Scrapy+WordCloud--博客园前3000名博友全部文章抓取

一、前3000名人员列表页

　　1）进入首页，找到博客园积分列表。如下图：然后我们就找到前3000名大神的博客地址了。通过，词云分析了下，好多大神的博客都迁移到个人博客上了。

　　2）分析页面结构：每一个td都是，一个人员。

　　　　　　第一个small为排名

　　　　　　第二个a标签是昵称和用户名，以及首页的博客地址。用户名通过地址截取获取

　　　　　　第四个small标签是，博客数量以及积分，通过字符串分离后可以逐个获取到。

　　3）代码：使用xpath获取标签及相关的内容，获取到首页博客地址后，发送请求。

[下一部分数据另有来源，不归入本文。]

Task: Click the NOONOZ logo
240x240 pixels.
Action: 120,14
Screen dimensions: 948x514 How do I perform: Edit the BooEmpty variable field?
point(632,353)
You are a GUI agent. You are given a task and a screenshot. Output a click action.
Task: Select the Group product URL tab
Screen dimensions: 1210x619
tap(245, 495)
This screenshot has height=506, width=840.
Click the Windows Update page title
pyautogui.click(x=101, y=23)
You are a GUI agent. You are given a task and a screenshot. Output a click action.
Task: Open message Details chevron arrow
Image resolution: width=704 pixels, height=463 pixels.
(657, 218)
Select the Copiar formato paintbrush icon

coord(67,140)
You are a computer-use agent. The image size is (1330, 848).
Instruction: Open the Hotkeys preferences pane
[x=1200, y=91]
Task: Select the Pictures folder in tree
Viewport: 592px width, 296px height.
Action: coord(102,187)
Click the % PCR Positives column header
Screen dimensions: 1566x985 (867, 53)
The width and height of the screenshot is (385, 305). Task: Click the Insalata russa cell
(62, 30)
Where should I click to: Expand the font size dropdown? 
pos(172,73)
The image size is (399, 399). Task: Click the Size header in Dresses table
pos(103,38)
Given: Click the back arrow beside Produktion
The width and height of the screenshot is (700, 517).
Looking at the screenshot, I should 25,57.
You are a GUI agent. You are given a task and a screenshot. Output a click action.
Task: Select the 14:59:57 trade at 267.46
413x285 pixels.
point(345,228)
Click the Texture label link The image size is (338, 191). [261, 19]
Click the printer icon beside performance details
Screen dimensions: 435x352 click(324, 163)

def parse(self, response):
for i in response.xpath("//table[@width='90%']//td"):
item = CnblogsItem()
item['top'] = i.xpath(
"./small[1]/text()").extract()[0].split('.')[-2].strip()
item['nickName'] = i.xpath("./a[1]//text()").extract()[0].strip()
item['userName'] = i.xpath(
"./a[1]/@href").extract()[0].split('/')[-2].strip()
totalAndScore = i.xpath(
"./small[2]//text()").extract()[0].lstrip('(').rstrip(')').split(',')
item['score'] = totalAndScore[2].strip()
# print(top)
# print(nickName)
# print(userName)
# print(total)
# print(score)
# return
yield scrapy.Request(i.xpath("./a[1]/@href").extract()[0], meta={'page': 1, 'item': item},
callback=self.parse_page)

二、各人员博客列表页

　　1）页面结构：通过分析，每篇博客的a标签id中都包含“TitleUrl”，这样就可以获取到每篇博客的地址了。每页面地址，加上default.html?page=2，page跟着变动就可以了。

　　2）代码：置顶的文字会去除掉。

def parse_page(self, response):
# print(response.meta['nickName'])
#//a[contains(@id,'TitleUrl')]
urlArr = response.url.split('default.aspx?')
if len(urlArr) > 1:
baseUrl = urlArr[-2]
else:
baseUrl = response.url
list = response.xpath("//a[contains(@id,'TitleUrl')]")
for i in list:
item = CnblogsItem()
item['top'] = int(response.meta['item']['top'])
item['nickName'] = response.meta['item']['nickName']
item['userName'] = response.meta['item']['userName']
item['score'] = int(response.meta['item']['score'])
item['pageLink'] = response.url
item['title'] = i.xpath(
"./text()").extract()[0].replace(u'[置顶]', '').replace('[Top]', '').strip()
item['articleLink'] = i.xpath("./@href").extract()[0]
yield scrapy.Request(i.xpath("./@href").extract()[0], meta={'item': item}, callback=self.parse_content)
if len(list) > 0:
response.meta['page'] += 1
yield scrapy.Request(baseUrl + 'default.aspx?page=' + str(response.meta['page']), meta={'page': response.meta['page'], 'item': response.meta['item']}, callback=self.parse_page)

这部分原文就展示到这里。